Tip #1: Don’t use Arial.

Arial gets a bad rap, but one reason is that it is overused. Some may argue that its overuse is because it is the most readable, but data doesn’t support this. In fact, there isn’t much data to support any one font over another. I researched this online and in scholastic papers and came to the same conclusion as Alex Poole when he states that the argument over readability ends “in a body of research consisting of weak claims and counter-claims, and study after study with findings of ‘no difference’.”1

So if there’s truly no difference in fonts, how do you choose one? This question leads to the next two tips.

Tip #2: Find out if the elearning development client has a corporate font.

If they do, use it. This gets you around the Arial cliché. Also if you have to argue with an Arial-stalwart (sadly, yes, they exist), it gives you ammunition: “Well, it’s part of their brand.”

Tip #3: Choose wisely.

If they don’t have a corporate font, pick one you’d like to use for that client moving forward. Maybe it’s a different one for each client. Or, if fonts are too expensive, pick one to use on any and all companies you work with who don’t have a corporate font.

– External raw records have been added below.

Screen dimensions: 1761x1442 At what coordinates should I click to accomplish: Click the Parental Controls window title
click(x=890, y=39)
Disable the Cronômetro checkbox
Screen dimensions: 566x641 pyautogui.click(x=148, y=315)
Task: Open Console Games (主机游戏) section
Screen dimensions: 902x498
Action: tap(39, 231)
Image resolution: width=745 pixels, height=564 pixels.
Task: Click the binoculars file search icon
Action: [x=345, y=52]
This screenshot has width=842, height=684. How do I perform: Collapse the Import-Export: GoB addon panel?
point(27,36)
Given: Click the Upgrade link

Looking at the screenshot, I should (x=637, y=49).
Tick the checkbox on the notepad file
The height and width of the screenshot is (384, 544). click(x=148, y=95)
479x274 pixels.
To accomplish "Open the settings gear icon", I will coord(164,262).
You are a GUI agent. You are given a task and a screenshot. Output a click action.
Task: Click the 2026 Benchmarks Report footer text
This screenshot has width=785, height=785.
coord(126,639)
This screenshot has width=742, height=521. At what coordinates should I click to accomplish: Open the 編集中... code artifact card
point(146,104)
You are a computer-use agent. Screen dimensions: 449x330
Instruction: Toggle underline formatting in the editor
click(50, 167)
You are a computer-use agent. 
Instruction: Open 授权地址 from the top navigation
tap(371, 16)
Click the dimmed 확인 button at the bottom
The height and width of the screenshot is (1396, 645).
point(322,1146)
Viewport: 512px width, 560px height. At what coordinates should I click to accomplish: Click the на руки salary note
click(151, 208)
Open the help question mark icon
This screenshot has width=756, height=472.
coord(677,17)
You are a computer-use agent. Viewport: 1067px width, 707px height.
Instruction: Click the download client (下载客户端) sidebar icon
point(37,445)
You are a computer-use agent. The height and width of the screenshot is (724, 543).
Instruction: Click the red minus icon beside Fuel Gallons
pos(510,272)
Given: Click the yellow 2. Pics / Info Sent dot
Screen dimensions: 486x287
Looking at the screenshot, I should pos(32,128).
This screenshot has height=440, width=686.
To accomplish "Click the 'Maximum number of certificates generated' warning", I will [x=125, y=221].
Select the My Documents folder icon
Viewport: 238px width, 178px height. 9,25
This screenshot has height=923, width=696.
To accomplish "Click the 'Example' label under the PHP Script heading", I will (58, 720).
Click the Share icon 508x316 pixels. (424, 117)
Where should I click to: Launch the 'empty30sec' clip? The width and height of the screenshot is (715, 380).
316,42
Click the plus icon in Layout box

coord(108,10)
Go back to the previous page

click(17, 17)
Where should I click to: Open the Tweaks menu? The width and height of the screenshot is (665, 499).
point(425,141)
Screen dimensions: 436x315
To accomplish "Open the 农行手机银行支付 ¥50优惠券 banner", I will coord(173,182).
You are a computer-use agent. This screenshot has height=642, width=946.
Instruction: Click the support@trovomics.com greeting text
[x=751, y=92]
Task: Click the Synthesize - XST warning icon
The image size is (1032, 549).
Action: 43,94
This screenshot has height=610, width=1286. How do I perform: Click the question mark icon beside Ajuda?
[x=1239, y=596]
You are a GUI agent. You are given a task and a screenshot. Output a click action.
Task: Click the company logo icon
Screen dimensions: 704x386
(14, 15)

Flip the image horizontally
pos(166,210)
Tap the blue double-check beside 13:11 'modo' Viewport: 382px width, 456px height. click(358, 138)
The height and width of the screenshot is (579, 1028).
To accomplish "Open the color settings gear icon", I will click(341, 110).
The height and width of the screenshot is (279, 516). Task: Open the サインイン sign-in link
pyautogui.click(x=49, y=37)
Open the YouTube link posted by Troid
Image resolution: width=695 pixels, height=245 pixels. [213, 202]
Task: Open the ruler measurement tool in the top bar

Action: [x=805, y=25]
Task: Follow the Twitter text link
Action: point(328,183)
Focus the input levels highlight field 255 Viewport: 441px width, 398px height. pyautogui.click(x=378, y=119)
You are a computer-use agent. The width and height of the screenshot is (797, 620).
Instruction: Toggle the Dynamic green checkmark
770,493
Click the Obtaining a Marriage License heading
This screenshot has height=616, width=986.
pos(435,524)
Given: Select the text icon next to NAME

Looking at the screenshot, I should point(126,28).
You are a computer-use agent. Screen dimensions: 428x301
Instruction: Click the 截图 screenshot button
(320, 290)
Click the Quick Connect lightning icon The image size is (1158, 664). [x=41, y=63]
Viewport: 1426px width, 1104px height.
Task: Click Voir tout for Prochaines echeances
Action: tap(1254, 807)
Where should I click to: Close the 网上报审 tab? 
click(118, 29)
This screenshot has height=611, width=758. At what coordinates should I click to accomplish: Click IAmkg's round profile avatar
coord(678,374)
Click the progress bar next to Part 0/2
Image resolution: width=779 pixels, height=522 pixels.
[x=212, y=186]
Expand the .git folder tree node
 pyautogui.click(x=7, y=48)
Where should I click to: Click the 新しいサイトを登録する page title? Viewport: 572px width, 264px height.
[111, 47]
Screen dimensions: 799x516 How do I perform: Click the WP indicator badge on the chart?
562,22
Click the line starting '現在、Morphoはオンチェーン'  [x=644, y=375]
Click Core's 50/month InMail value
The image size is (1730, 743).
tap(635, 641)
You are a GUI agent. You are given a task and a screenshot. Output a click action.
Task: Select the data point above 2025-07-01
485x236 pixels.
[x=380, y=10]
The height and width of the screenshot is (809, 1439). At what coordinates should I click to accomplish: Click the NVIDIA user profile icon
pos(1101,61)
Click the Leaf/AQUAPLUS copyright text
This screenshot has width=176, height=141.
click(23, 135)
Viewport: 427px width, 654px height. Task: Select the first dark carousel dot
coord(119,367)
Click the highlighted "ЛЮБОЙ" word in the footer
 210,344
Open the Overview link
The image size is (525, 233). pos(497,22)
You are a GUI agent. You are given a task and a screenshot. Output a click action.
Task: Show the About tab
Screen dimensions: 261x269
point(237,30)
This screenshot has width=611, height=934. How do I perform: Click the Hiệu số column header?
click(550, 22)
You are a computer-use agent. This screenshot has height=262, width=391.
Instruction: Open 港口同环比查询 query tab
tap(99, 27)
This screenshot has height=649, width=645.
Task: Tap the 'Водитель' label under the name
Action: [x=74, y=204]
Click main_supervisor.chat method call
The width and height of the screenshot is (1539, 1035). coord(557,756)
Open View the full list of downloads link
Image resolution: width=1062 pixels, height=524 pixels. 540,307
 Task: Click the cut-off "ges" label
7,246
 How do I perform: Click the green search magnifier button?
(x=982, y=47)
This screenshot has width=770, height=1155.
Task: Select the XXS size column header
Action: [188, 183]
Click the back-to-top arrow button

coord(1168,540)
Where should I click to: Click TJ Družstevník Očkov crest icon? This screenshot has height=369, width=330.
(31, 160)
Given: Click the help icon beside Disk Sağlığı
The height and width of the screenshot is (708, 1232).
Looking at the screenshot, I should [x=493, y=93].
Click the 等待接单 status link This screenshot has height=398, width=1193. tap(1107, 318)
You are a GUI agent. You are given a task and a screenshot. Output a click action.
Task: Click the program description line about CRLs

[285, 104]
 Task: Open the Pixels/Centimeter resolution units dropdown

Some of my personal favorites are Gotham, Trade Gothic, and Univers. I like these fonts because they have a wide variety of weights. That’s another problem with Arial: it is missing thin, extra light, light, book, medium, heavy, and black. These are standard weights (outside of just regular and bold) that professionally created sans serif fonts provide. Another standard of these fonts is the different styles; narrow, compressed, condensed, and extended. The different weights and styles allow a graphic designer to create different forms of contrast, a wider variety of hierarchies between different types of information, and produce myriad creative solutions with a single font family. This kind of flexibility is impossible with a font that only gives you regular and bold.

Below are a few examples of what a fully-featured font can produce compared to a font with only regular and bold weights and no style options.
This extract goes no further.